Task description :: Give the records again word for word. Leave every picture out.
### Data for review ###
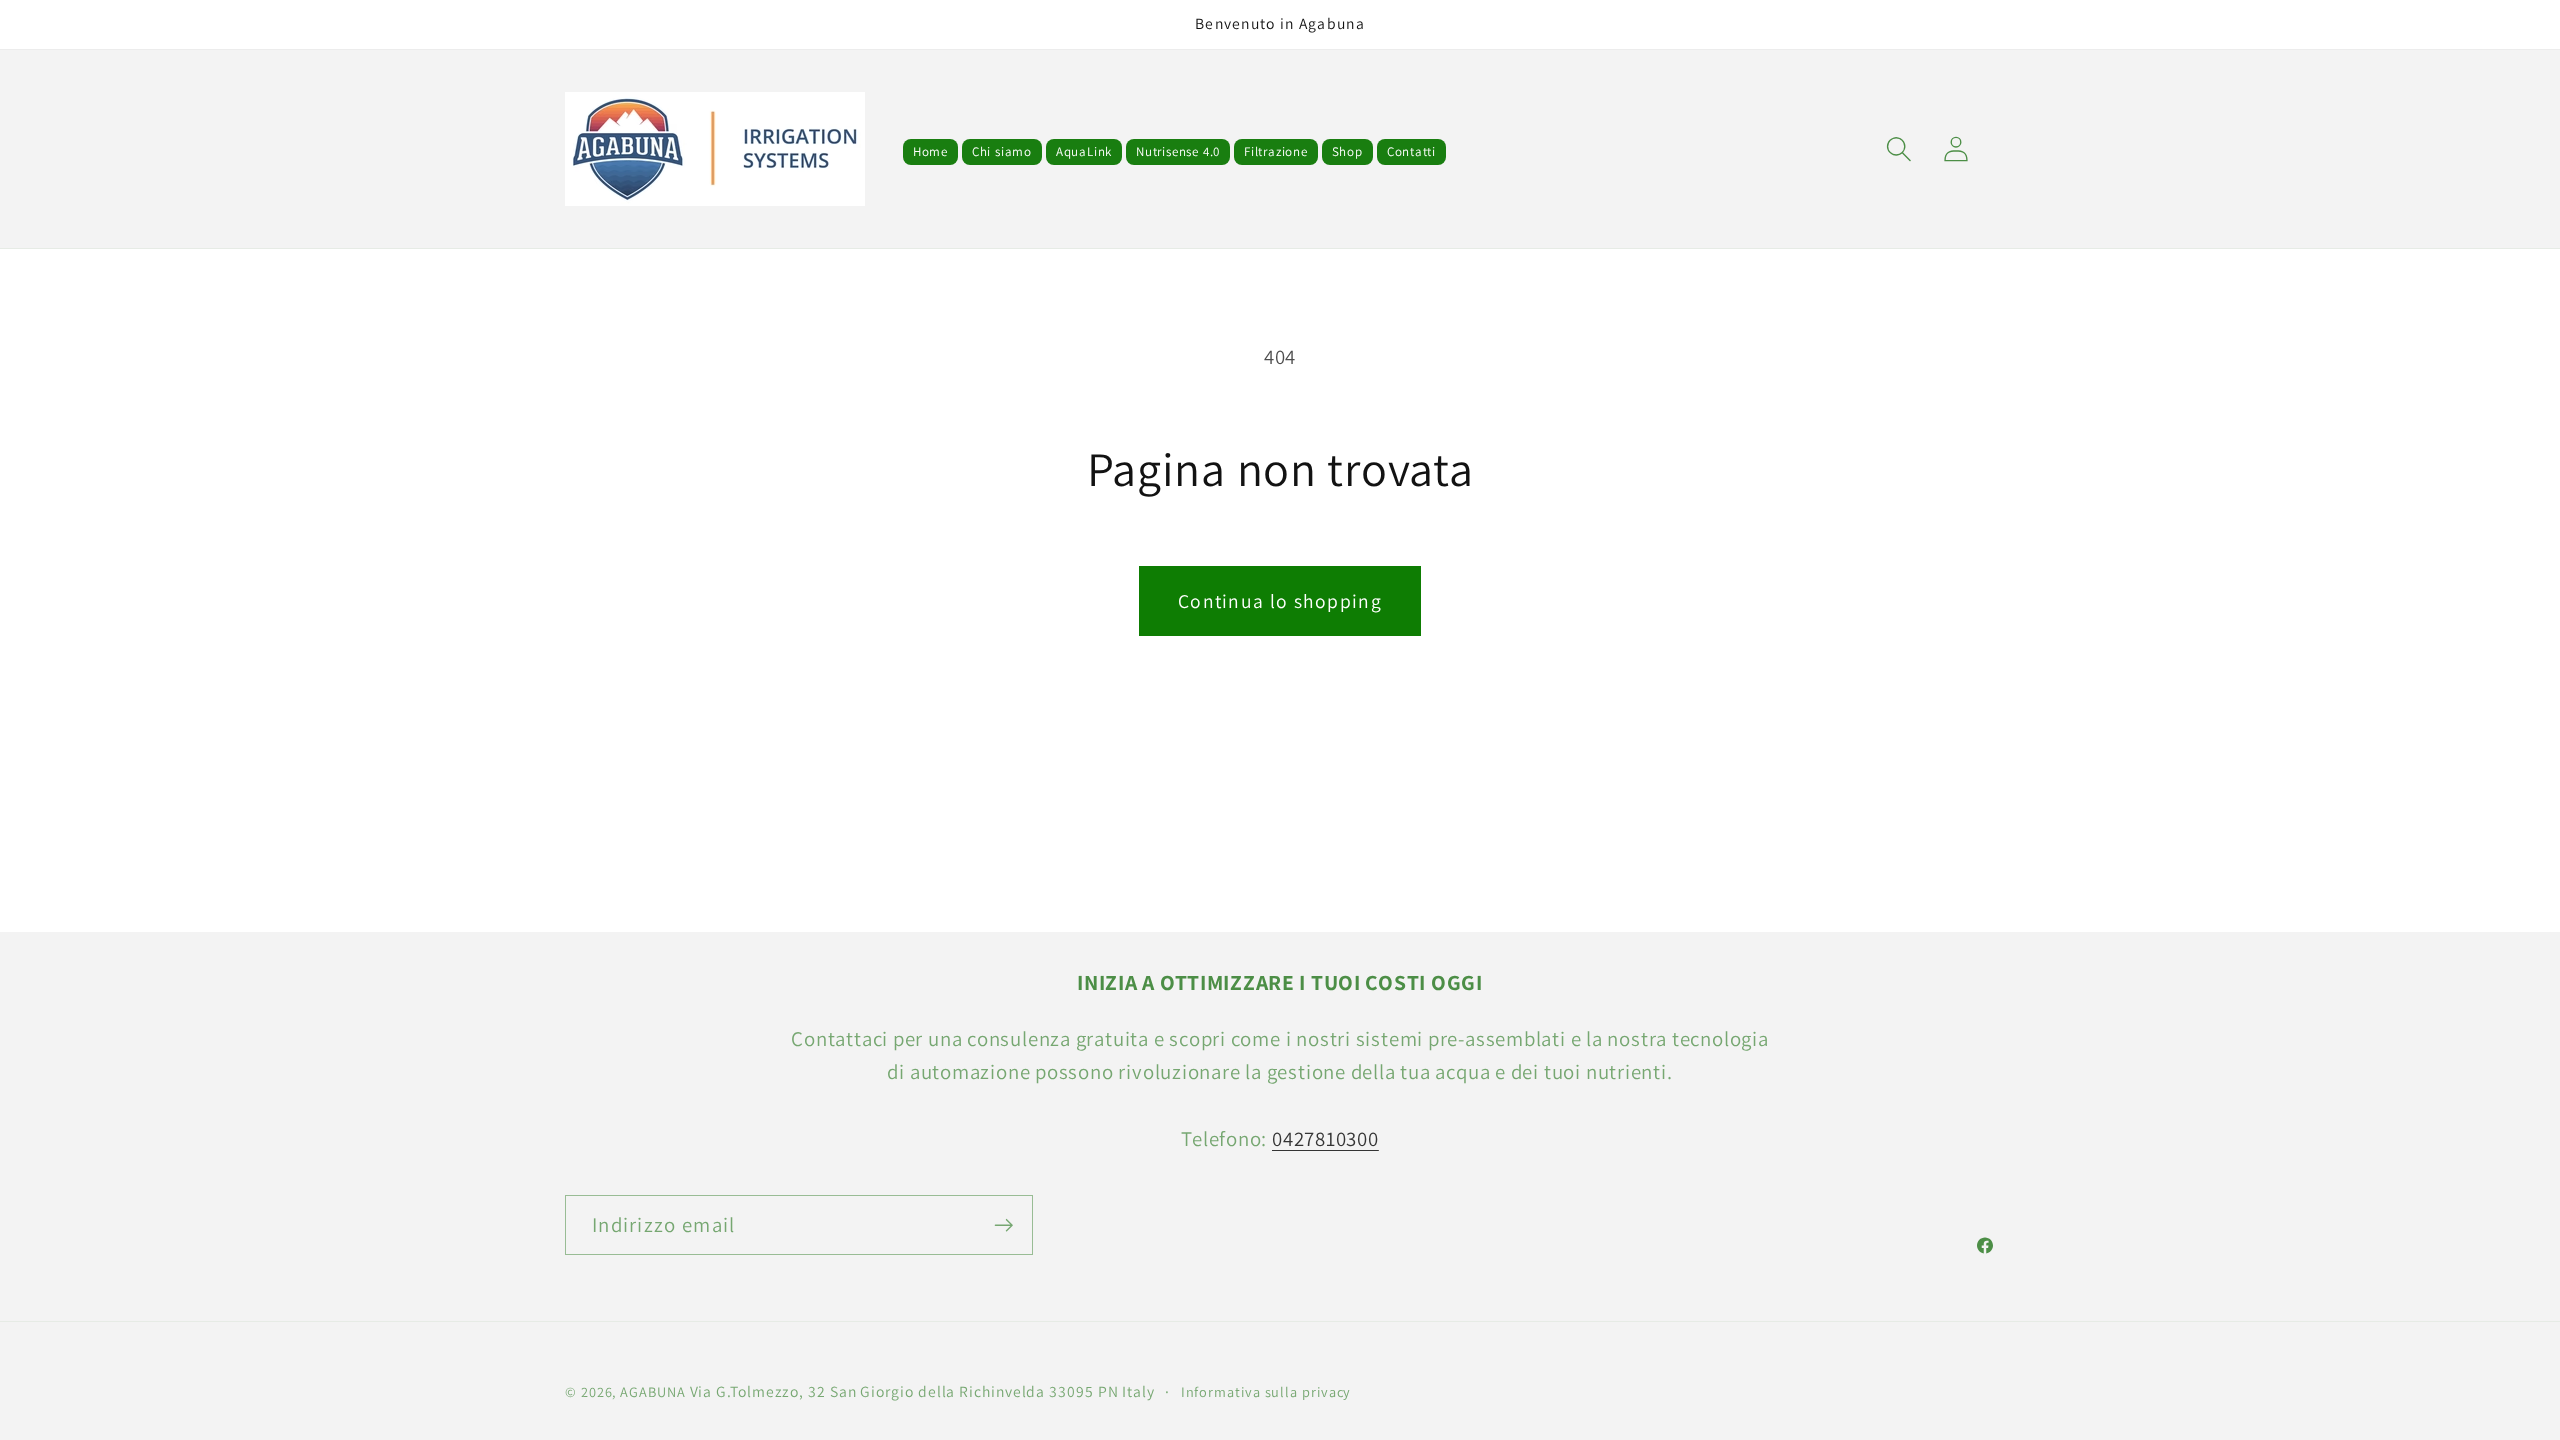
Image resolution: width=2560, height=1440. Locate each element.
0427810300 (1325, 1138)
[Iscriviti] (1003, 1225)
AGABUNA (652, 1391)
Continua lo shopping (1280, 601)
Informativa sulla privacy (1266, 1391)
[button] (1898, 149)
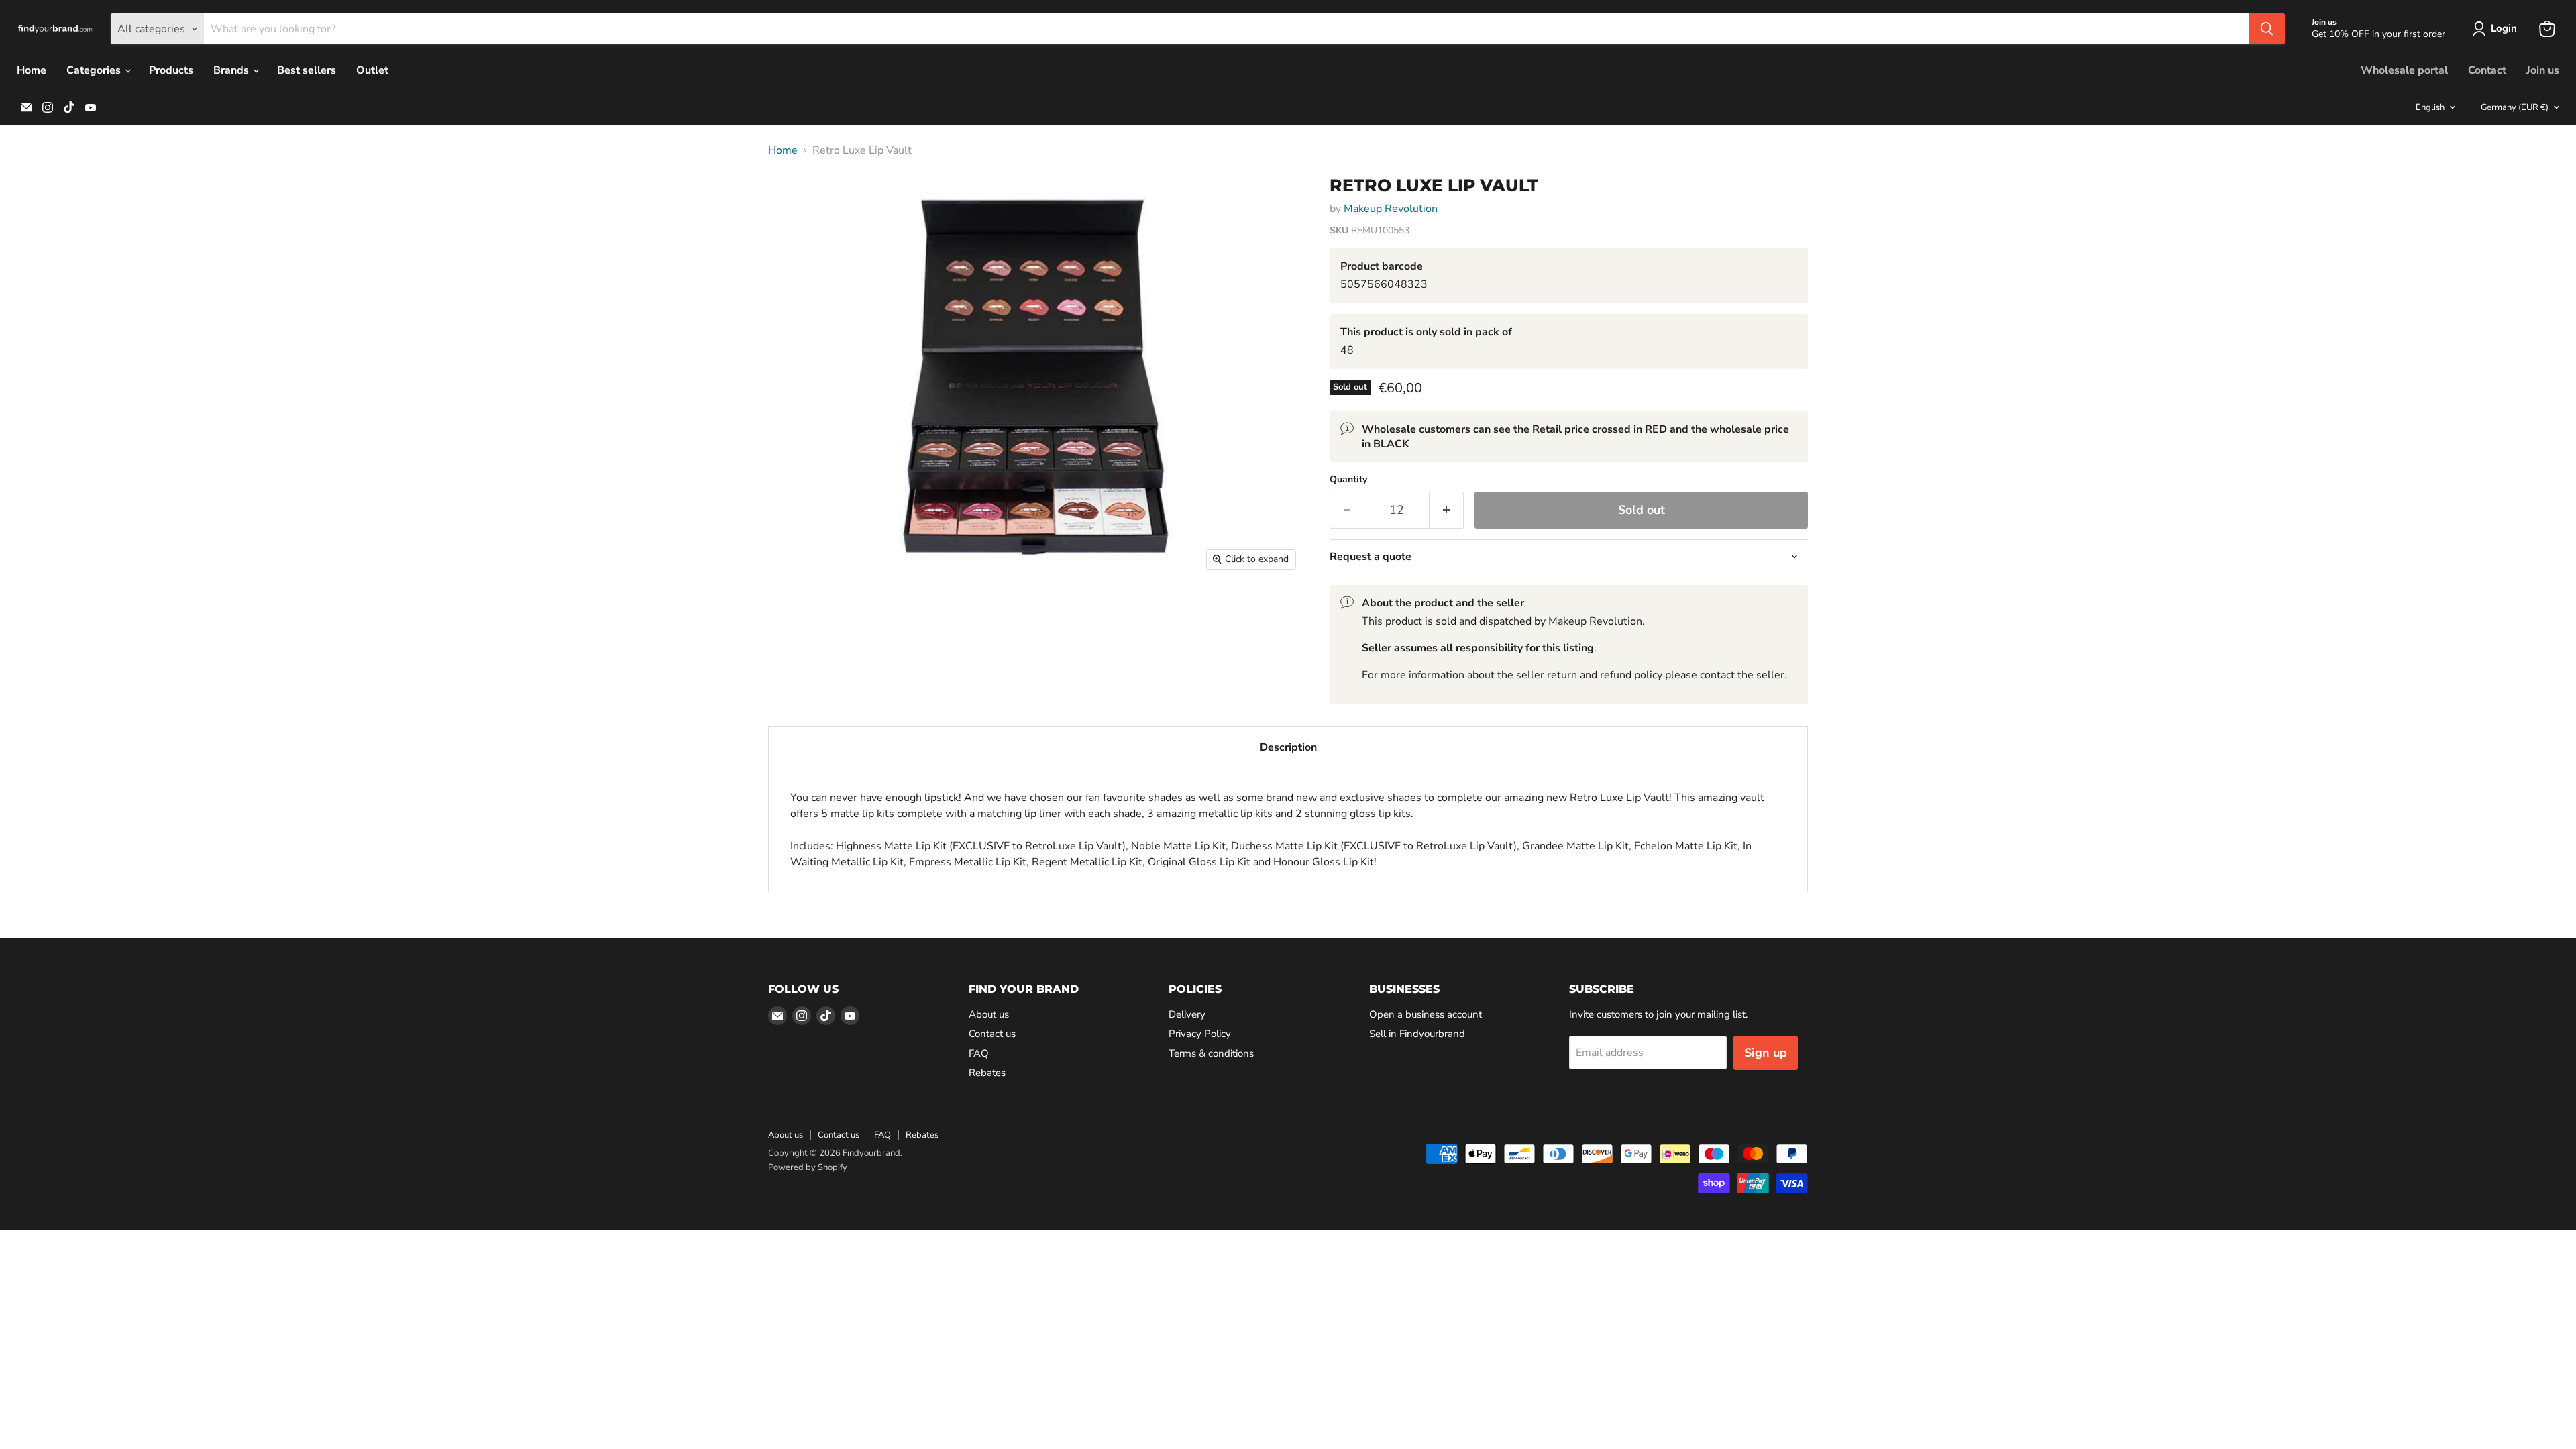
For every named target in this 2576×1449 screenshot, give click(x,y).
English (2430, 107)
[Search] (2267, 28)
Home (31, 70)
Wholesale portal (2404, 70)
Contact (2487, 70)
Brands (232, 70)
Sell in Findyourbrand (1417, 1033)
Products (171, 70)
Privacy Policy (1200, 1033)
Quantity (1348, 479)
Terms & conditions (1211, 1053)
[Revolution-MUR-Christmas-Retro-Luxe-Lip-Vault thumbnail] (793, 369)
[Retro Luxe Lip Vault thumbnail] (793, 202)
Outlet (372, 70)
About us (989, 1014)
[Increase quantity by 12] (1447, 510)
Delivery (1187, 1014)
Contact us (992, 1033)
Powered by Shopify (807, 1167)
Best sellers (306, 70)
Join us (2542, 70)
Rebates (987, 1072)
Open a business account (1425, 1014)
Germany (2514, 107)
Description (1288, 747)
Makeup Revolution (1391, 208)
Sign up (1765, 1052)
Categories (94, 70)
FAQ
###
Answer box ::
Image resolution: width=2560, height=1440. Locate each element.
0427810300 (1325, 1138)
[Iscriviti] (1003, 1225)
AGABUNA (652, 1391)
Continua lo shopping (1280, 601)
Informativa sulla privacy (1266, 1391)
[button] (1898, 149)
For every named target in this 2576×1449 screenshot, give click(x,y).
English (2430, 107)
[Search] (2267, 28)
Home (31, 70)
Wholesale portal (2404, 70)
Contact (2487, 70)
Brands (232, 70)
Sell in Findyourbrand (1417, 1033)
Products (171, 70)
Privacy Policy (1200, 1033)
Quantity (1348, 479)
Terms & conditions (1211, 1053)
[Revolution-MUR-Christmas-Retro-Luxe-Lip-Vault thumbnail] (793, 369)
[Retro Luxe Lip Vault thumbnail] (793, 202)
Outlet (372, 70)
About us (989, 1014)
[Increase quantity by 12] (1447, 510)
Delivery (1187, 1014)
Contact us (992, 1033)
Powered by Shopify (807, 1167)
Best sellers (306, 70)
Join us (2542, 70)
Rebates (987, 1072)
Open a business account (1425, 1014)
Germany (2514, 107)
Description (1288, 747)
Makeup Revolution (1391, 208)
Sign up (1765, 1052)
Categories (94, 70)
FAQ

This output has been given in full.